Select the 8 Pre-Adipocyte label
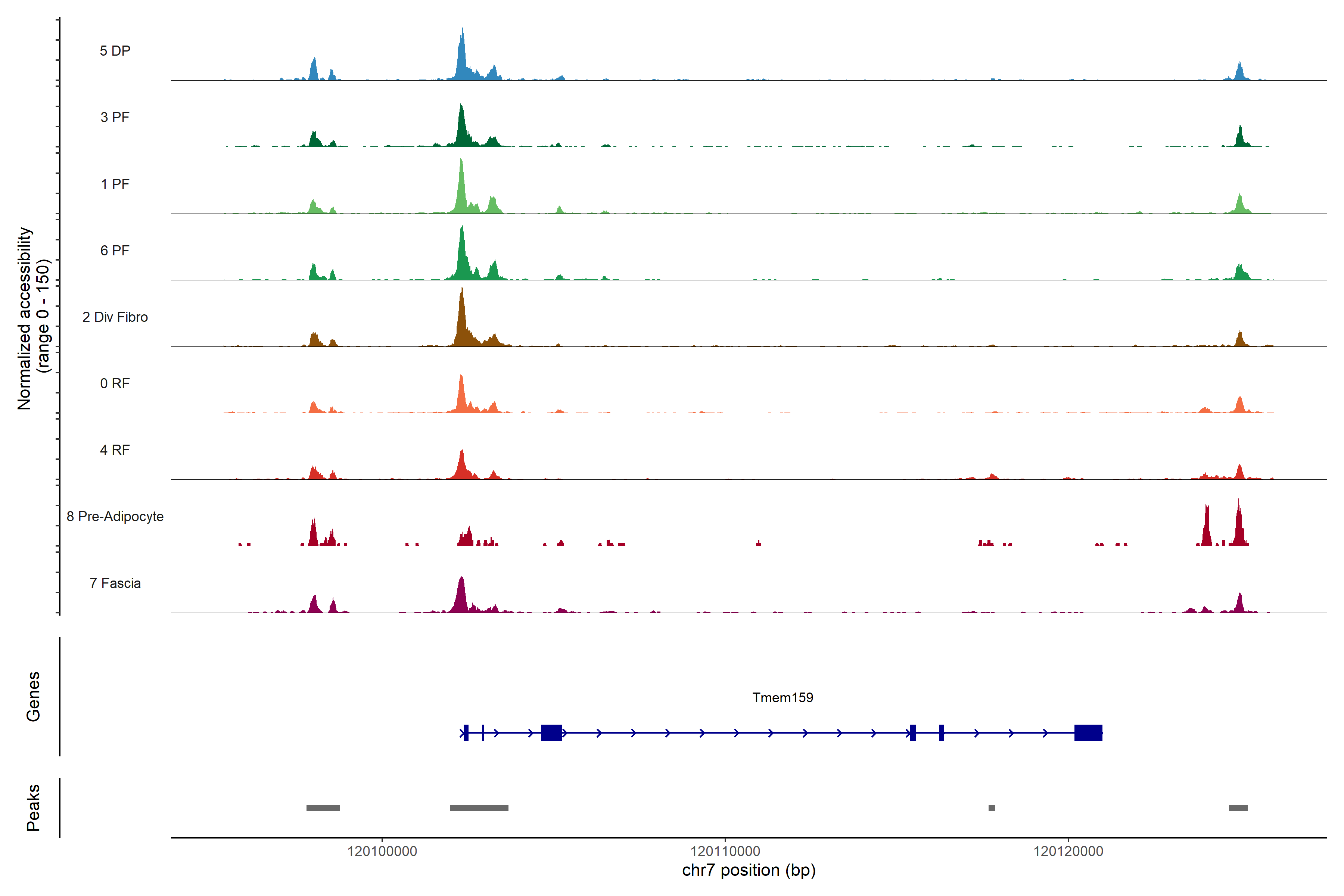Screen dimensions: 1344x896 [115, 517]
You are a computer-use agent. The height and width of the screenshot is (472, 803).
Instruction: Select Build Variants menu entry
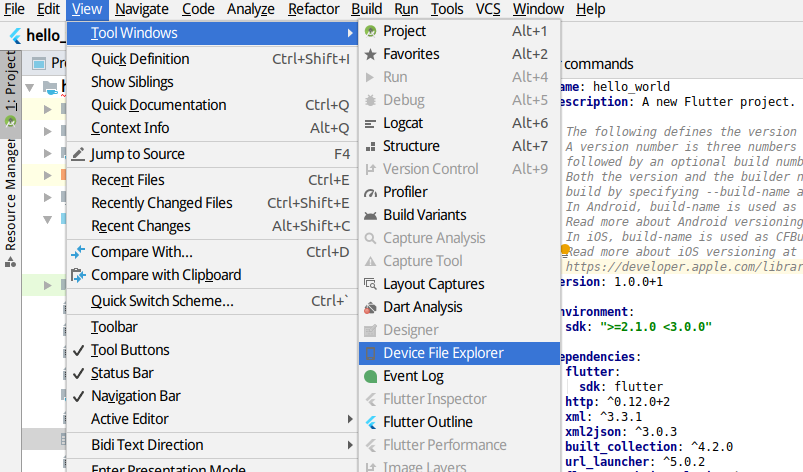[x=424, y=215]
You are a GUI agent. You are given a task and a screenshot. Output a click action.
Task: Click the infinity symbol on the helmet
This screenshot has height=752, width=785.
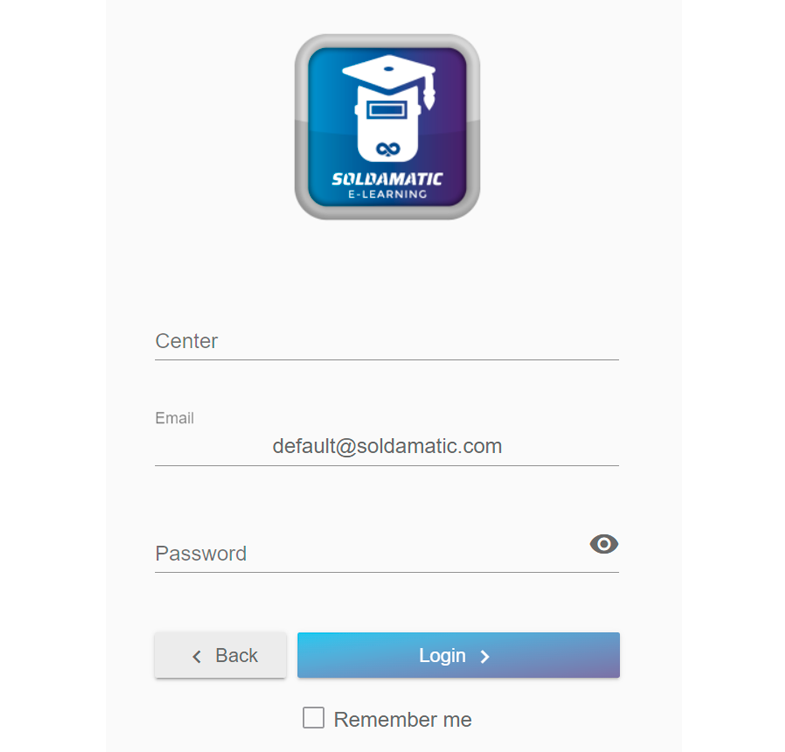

...

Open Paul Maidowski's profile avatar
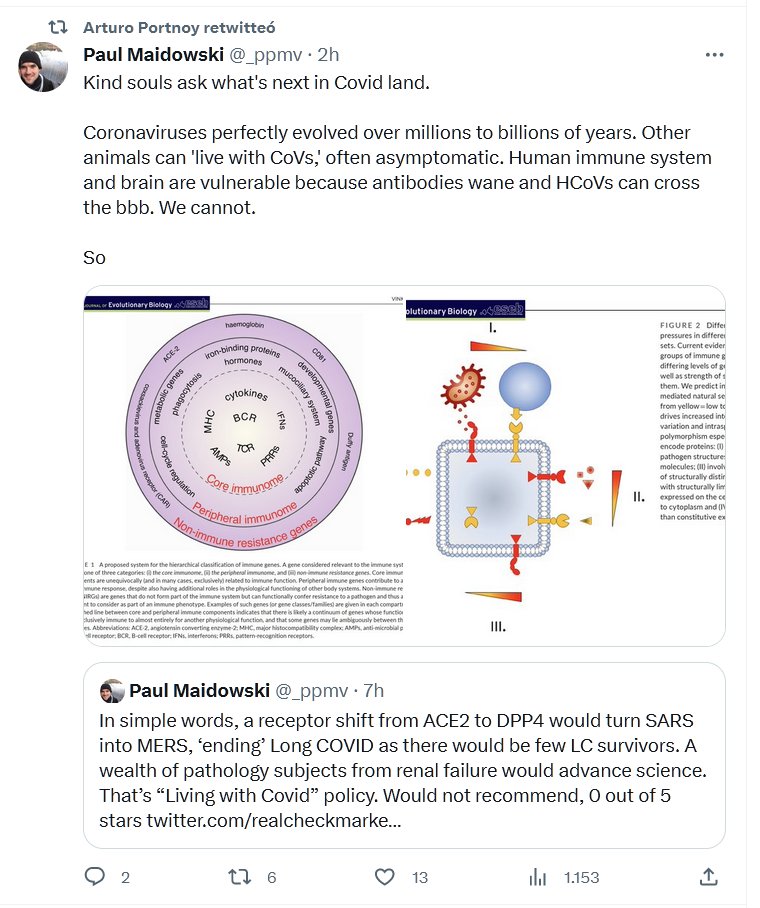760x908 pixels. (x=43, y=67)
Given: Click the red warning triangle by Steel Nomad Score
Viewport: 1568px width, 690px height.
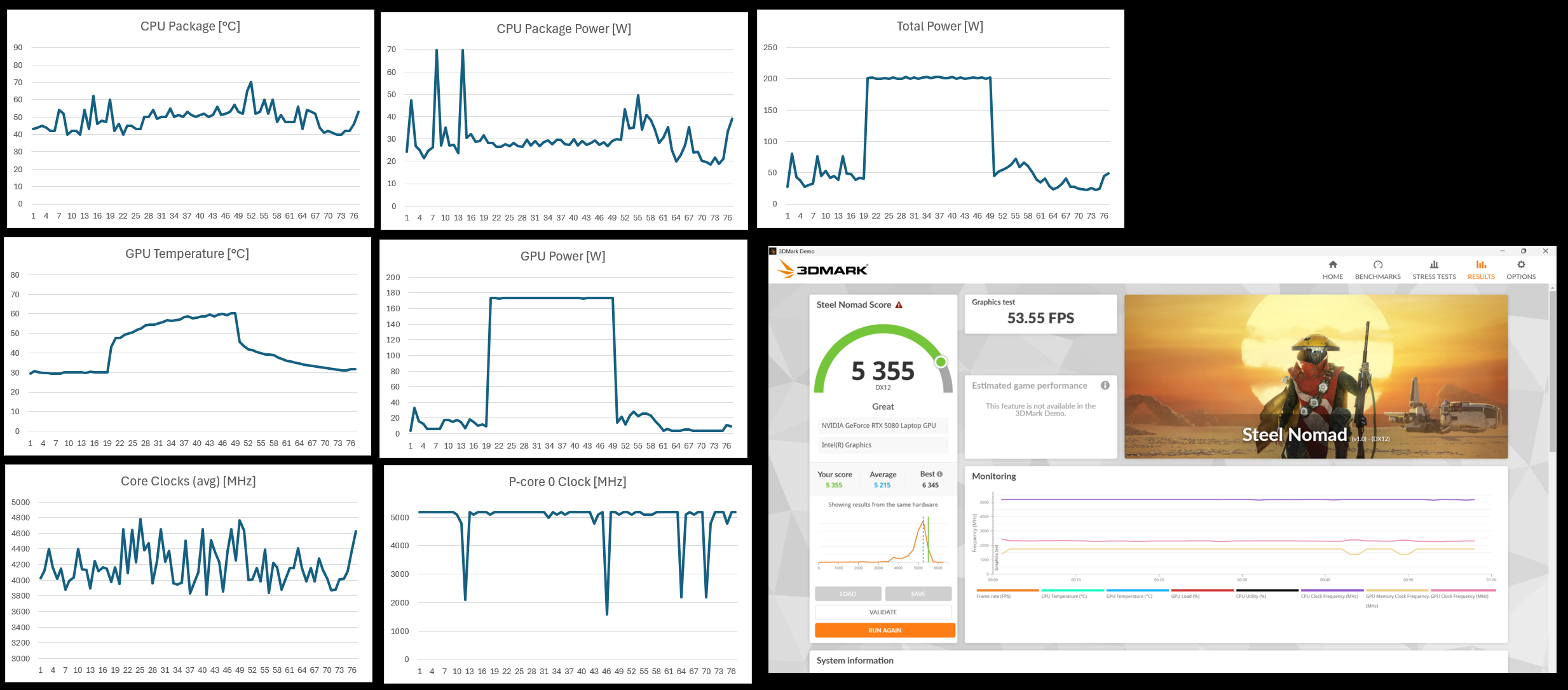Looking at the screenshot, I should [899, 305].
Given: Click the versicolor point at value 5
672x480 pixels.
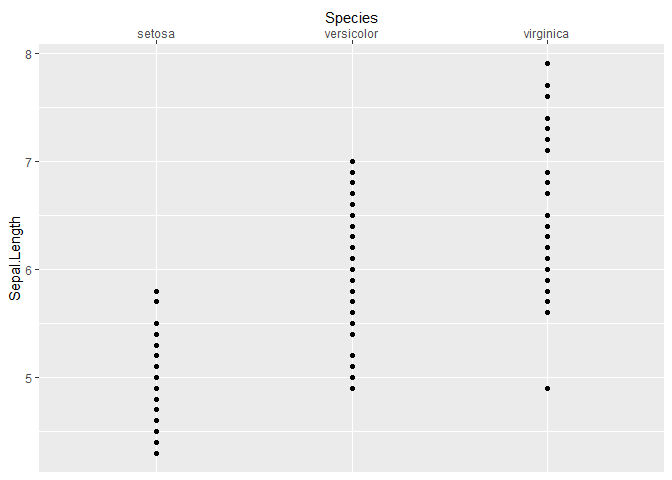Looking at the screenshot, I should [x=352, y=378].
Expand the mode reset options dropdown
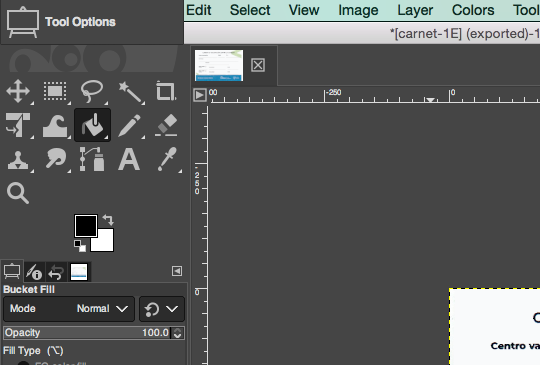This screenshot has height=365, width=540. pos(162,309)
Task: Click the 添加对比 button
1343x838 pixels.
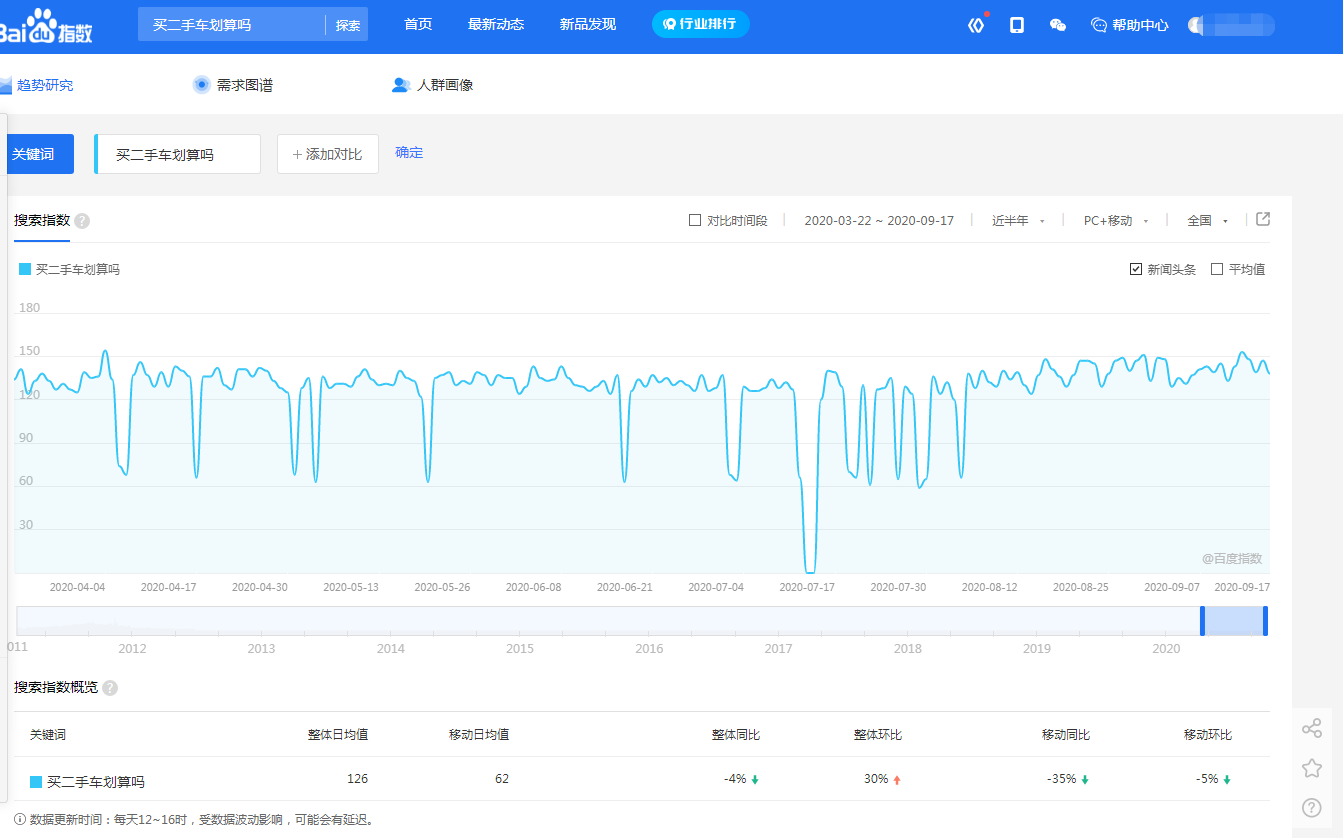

...

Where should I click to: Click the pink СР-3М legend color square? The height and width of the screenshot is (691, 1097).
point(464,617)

▶ **TASK TO COMPLETE**:
Copy the lines starting at the one containing "Select the 8 Pre-Adipocyte label" and ending at the one containing "This screenshot has height=752, width=785.", and leave the pictures out of your answer.

▶ **REPLY TO THE EXERCISE**:
Select the 8 Pre-Adipocyte label
Screen dimensions: 1344x896 [115, 517]
You are a computer-use agent. The height and width of the screenshot is (472, 803).
Instruction: Select Build Variants menu entry
[x=424, y=215]
You are a GUI agent. You are given a task and a screenshot. Output a click action.
Task: Click the infinity symbol on the helmet
This screenshot has height=752, width=785.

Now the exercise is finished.